Task to carry out ▸
Look through the listing below, and wherever a line has the string "computer", copy it.

Records supplied ▸
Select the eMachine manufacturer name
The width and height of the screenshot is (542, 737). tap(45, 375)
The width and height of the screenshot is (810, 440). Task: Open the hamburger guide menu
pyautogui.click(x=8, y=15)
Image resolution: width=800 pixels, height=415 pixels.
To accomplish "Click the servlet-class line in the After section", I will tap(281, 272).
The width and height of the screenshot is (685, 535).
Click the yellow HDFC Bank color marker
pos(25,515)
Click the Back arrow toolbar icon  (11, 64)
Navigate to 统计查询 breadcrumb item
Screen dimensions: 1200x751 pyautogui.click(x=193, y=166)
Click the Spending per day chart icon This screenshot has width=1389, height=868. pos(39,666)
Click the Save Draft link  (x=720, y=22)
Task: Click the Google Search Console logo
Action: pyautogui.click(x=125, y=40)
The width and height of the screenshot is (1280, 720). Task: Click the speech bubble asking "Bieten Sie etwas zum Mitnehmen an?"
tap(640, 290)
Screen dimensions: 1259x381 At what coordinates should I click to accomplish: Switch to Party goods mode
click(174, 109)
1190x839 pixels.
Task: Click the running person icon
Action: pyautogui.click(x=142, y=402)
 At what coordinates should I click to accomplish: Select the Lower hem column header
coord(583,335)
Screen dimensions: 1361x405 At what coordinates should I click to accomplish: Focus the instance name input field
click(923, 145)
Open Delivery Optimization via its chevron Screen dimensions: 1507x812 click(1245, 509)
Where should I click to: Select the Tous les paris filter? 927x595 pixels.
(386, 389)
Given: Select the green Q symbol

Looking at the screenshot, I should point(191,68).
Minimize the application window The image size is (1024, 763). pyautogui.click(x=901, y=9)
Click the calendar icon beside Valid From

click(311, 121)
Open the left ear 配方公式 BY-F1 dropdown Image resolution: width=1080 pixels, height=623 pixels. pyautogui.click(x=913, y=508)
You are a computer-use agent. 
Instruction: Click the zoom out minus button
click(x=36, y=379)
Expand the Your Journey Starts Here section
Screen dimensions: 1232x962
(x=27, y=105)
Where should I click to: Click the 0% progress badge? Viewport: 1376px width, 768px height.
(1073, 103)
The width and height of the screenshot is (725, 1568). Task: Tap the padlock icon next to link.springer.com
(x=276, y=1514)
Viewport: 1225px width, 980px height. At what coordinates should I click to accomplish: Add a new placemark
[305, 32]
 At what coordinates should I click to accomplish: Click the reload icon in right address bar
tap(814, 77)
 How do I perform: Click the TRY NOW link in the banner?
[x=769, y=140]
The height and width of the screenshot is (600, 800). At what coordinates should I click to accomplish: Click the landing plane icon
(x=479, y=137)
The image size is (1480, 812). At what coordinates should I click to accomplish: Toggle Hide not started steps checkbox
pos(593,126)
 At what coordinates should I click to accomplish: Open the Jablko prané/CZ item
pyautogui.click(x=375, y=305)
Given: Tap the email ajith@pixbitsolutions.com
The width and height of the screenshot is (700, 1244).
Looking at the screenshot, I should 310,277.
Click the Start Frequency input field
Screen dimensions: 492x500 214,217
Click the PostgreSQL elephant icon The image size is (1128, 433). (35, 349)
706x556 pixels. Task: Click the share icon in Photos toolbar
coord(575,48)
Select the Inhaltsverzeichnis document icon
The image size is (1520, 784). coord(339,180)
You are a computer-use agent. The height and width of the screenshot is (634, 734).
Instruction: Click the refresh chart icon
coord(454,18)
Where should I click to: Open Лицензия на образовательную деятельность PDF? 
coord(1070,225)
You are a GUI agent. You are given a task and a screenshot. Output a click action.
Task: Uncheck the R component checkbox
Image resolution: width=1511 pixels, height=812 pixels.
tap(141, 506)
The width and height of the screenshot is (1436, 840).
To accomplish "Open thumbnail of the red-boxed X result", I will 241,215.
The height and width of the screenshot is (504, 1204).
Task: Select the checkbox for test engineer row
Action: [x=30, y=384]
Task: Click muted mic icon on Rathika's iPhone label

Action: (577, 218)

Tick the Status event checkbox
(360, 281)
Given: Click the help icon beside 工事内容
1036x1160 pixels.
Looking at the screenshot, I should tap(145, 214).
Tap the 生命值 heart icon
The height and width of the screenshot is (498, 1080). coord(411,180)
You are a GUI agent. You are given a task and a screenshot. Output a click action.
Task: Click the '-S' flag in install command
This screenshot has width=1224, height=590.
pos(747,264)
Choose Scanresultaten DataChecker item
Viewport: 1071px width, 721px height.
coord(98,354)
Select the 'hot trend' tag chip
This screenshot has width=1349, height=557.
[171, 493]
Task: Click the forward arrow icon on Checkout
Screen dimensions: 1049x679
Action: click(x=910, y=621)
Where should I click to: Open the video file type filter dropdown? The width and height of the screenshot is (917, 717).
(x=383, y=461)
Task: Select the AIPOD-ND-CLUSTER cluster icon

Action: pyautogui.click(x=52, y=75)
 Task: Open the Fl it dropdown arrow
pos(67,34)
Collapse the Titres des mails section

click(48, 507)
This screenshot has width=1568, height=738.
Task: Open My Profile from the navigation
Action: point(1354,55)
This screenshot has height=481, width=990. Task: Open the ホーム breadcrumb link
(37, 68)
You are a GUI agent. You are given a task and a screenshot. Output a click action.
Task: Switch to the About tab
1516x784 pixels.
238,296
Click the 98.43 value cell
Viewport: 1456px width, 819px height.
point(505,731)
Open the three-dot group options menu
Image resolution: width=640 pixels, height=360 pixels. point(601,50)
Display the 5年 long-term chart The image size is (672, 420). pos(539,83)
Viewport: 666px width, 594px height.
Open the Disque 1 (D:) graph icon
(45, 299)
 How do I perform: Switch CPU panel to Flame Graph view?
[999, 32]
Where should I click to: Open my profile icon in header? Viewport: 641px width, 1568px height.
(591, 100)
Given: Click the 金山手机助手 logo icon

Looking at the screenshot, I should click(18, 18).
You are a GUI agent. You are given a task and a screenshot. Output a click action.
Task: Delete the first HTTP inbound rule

Solved problem ▸
You are a computer-use agent. 
You are a computer-use agent. The height and width of the screenshot is (634, 734).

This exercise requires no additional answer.